Sony concedes the U.S. eBook reader market

Today, Sony introduced three new eBook reader models that are upgrades of existing models. Unfortunately, they seem to have been designed in a vacuum where Amazon and Barnes and Noble don't exist. All three of the new models have the same improved E-ink displays as the new Kindles, along with touch screens and a base memory capacity of 2GB. Here's more on each model (all prices in US$):
  • The Reader Pocket Edition has a 5" display. Memory can't be expanded beyond 2GB, and it has no wireless capabilities. The list price is $179.
  • The Reader Touch Edition has a 6" display. Memory can be expanded with up to two 16GB memory cards, and it can play MP3 and AAC audio files.
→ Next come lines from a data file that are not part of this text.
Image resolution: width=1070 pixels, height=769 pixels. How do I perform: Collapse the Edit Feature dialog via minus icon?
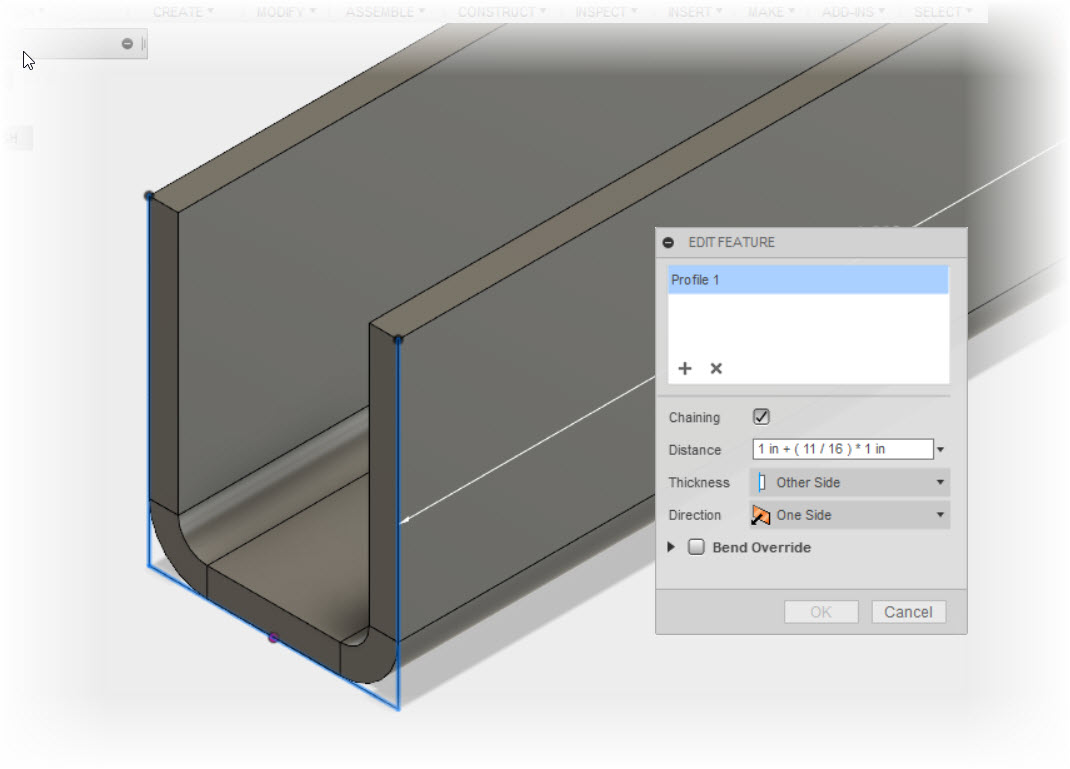668,242
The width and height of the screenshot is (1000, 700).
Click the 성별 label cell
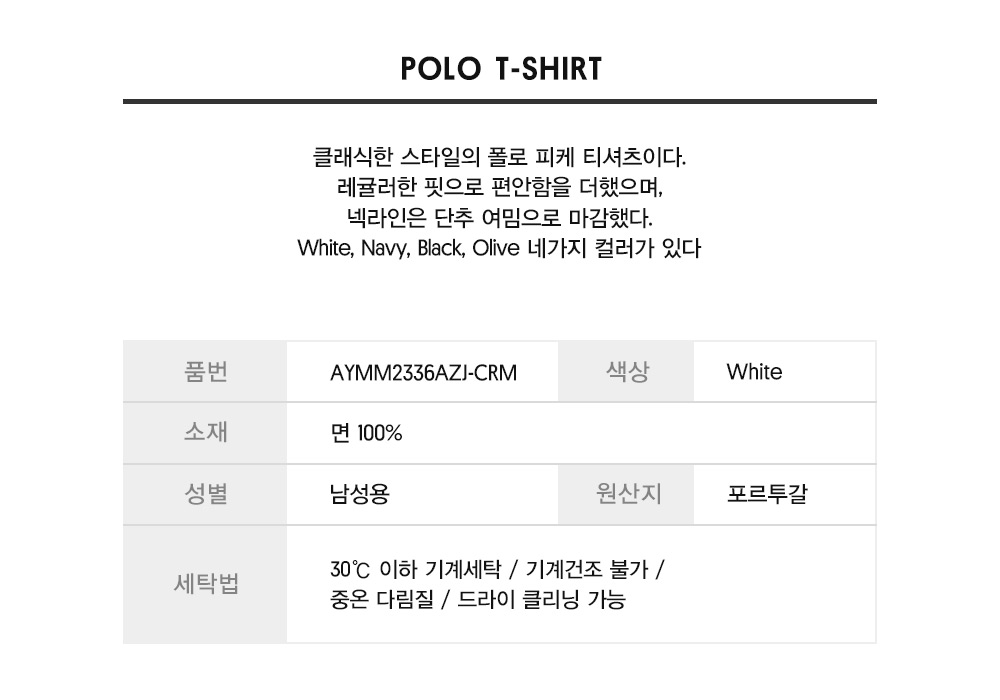point(205,495)
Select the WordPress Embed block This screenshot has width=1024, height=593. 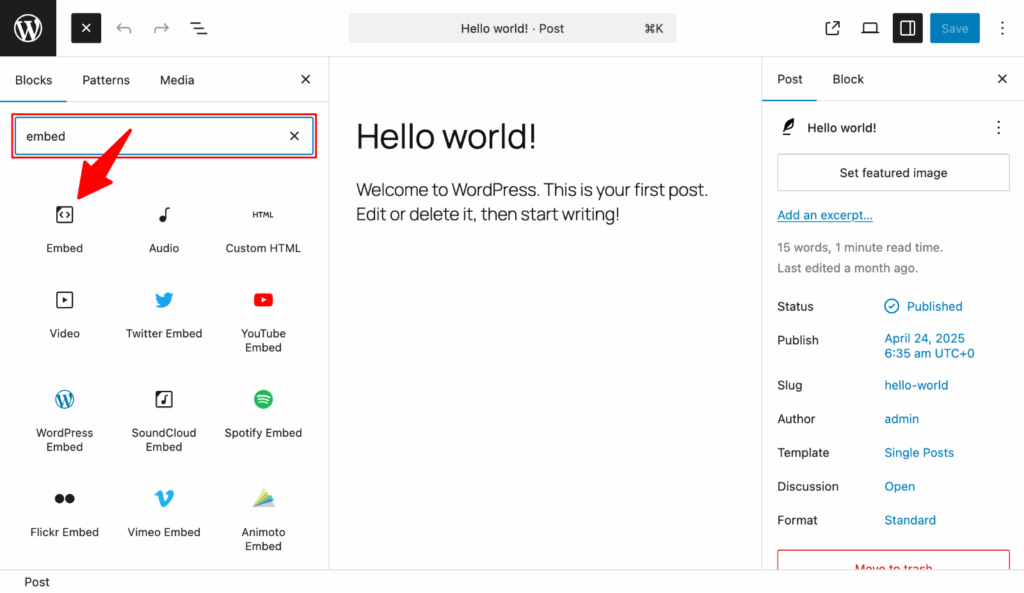64,415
It also has no wireless capabilities. The list price is $229.
  • The Reader Daily Edition has a 7" display, the same memory expansion capabilities as the Touch Edition, and has both WiFi and 3G wireless connections, The list price is $299.
None of these models is competitive with either the Kindle or nook. The WiFi Kindle is $139 and has a 7" display; the 3G Kindle is $189. Sony's higher prices are clearly unsustainable in the U.S., and I think that the company will de-emphasize the North American market and focus on markets where Amazon isn't yet selling Kindles. Sony's press release confirms this:
“Today, we’re excited to announce not just the availability of the Reader Touch Edition and Pocket Edition in the countries we already serve but also plans to expand the Reader line to previously untapped markets,” said Steve Haber, president of Sony’s Digital Reading Business Division. “We take a thoughtful approach to country expansion, including Italy, Spain, Australia, Japan and China, working with local bookstores to ensure content is compatible, relevant and in the appropriate language for each market.”
Amazon is just now beginning to expand distribution of its Kindle to Europe, and Sony already has strong distribution deals with the biggest book retailers there. So, Sony will emphasize reader sales outside North America for as long as its products remain viable.

But what about North America? Sony also announced that it's developing software readers for iOS and Android. I expect to see a Sony Android tablet before the end of the year, and Sony's eBook efforts in North America will shift to selling eBooks on its own tablet(s).